Knowledge Preparation

To be successful in the Data Science program, one needs to have knowledge from three pillars, namely Mathematics, Statistics and Computing Science, as well as domain knowledge. Data Science is such a new discipline and it is extremely rare for incoming students to have a thorough background in all three areas mentioned here. We will select students who we feel could most likely fill the expected knowledge gaps over a short period of time (e.g., self-study in the summer months, online resources like a few videos, short courses or expand knowledge points from past courses) and succeed in the program thereafter.

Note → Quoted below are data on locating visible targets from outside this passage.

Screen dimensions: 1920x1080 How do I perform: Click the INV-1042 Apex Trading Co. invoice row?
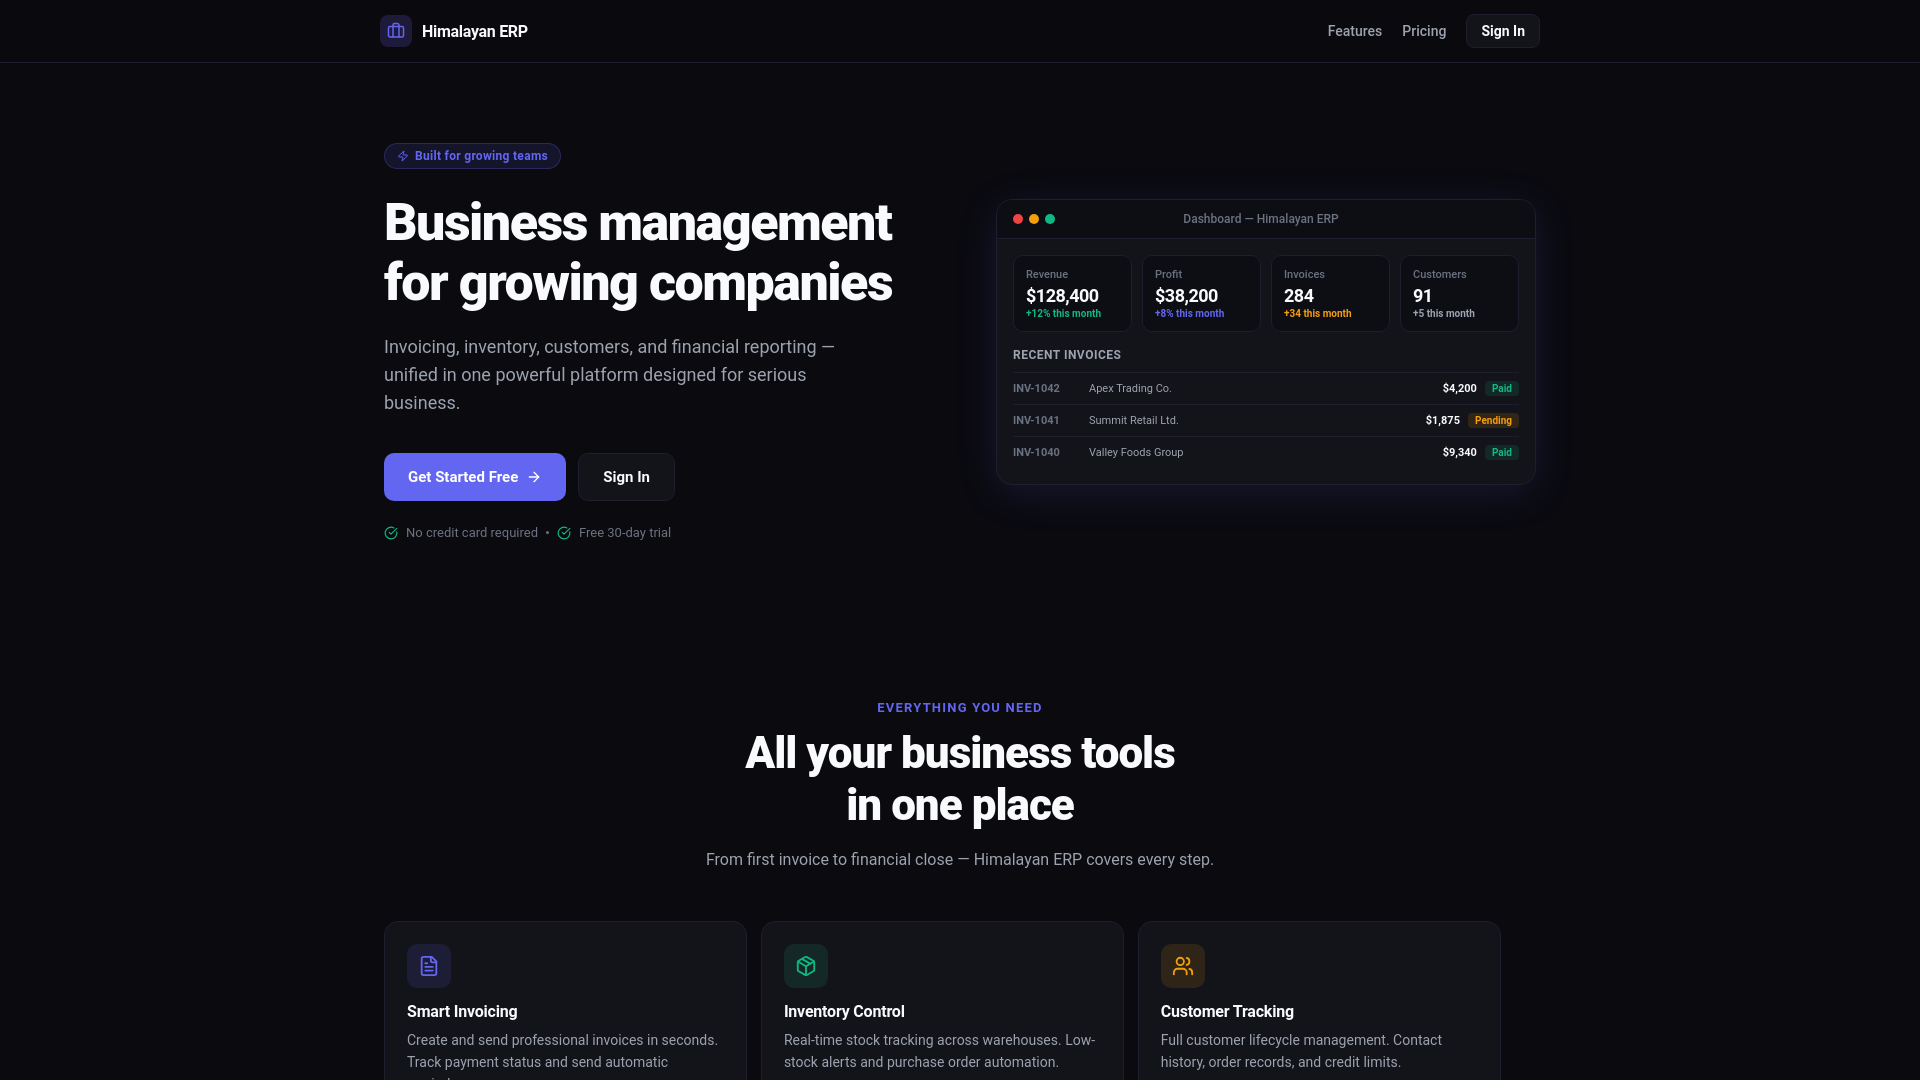tap(1265, 388)
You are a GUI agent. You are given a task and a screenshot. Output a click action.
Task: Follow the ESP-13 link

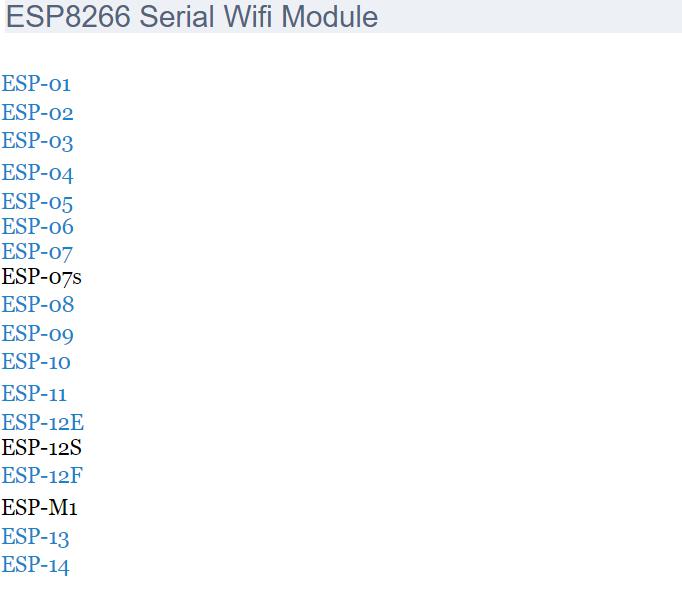pyautogui.click(x=36, y=537)
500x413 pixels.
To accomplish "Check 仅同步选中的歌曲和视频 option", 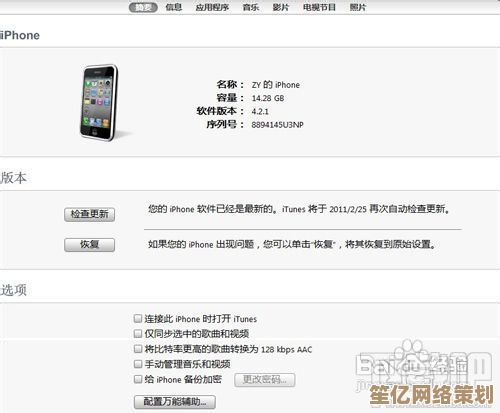I will click(x=138, y=333).
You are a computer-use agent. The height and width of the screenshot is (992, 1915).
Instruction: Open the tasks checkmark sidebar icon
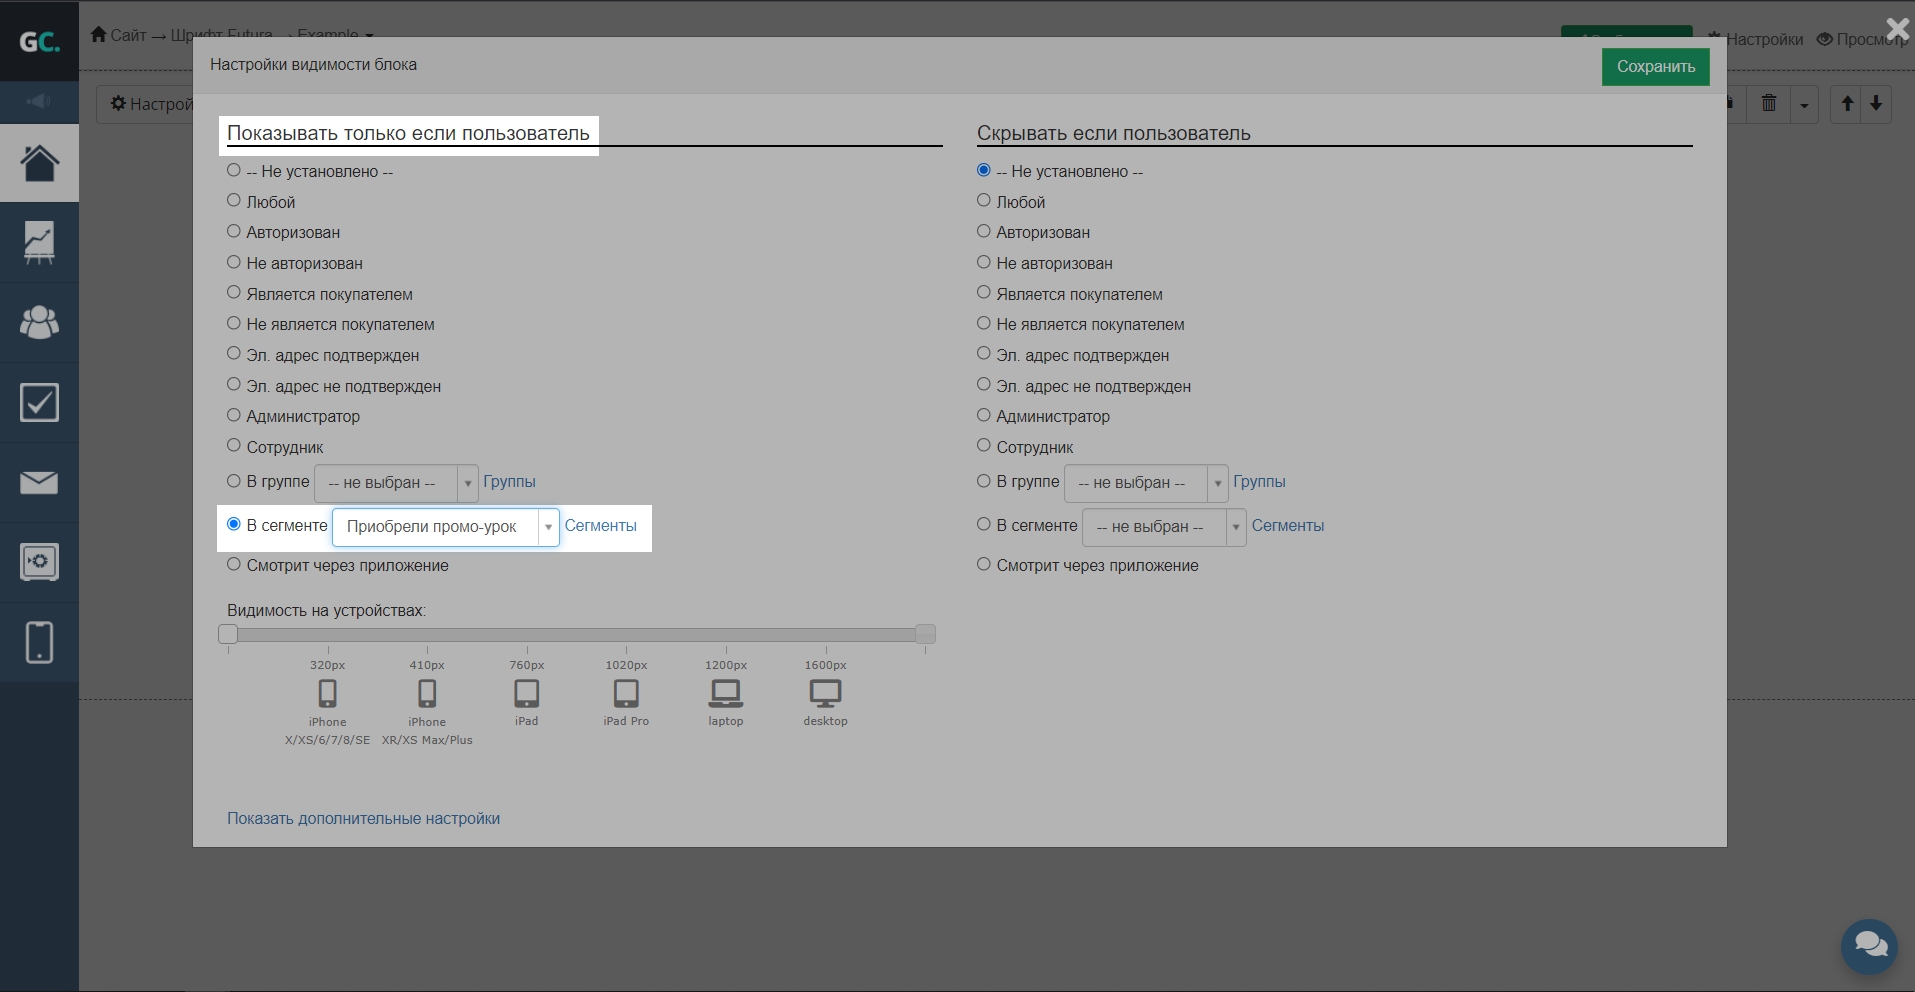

Please note that the four courses mentioned in the Admission Requirements are the bare minimum for admission to this program. To be successful in the data science program, and to be ready in later research projects, students are encouraged to beef up their readiness in three pillars. For this purpose, we provide a list of topics below as guidance for students to check their readiness in knowledge requirements.

1. Mathematics Pillar:

Linear algebra:

• vector space proofs
• matrix inversion theorems
• diagonalization/decompositions
• orthogonalization and projections
• matrix equation

Calculus:

• single and multivariate integral and differential calculus

2. Statistics Pillar (typically 2-3 upper level stat courses):

• introduction to descriptive statistics
• basic probability:  expectation, total variables, double expectation, moment generating function
• introduction to central tendency
• introduction to regression
• introduction to sampling and experimental designs
• matrix and differential solutions to least squares (simple and multiple linear regression)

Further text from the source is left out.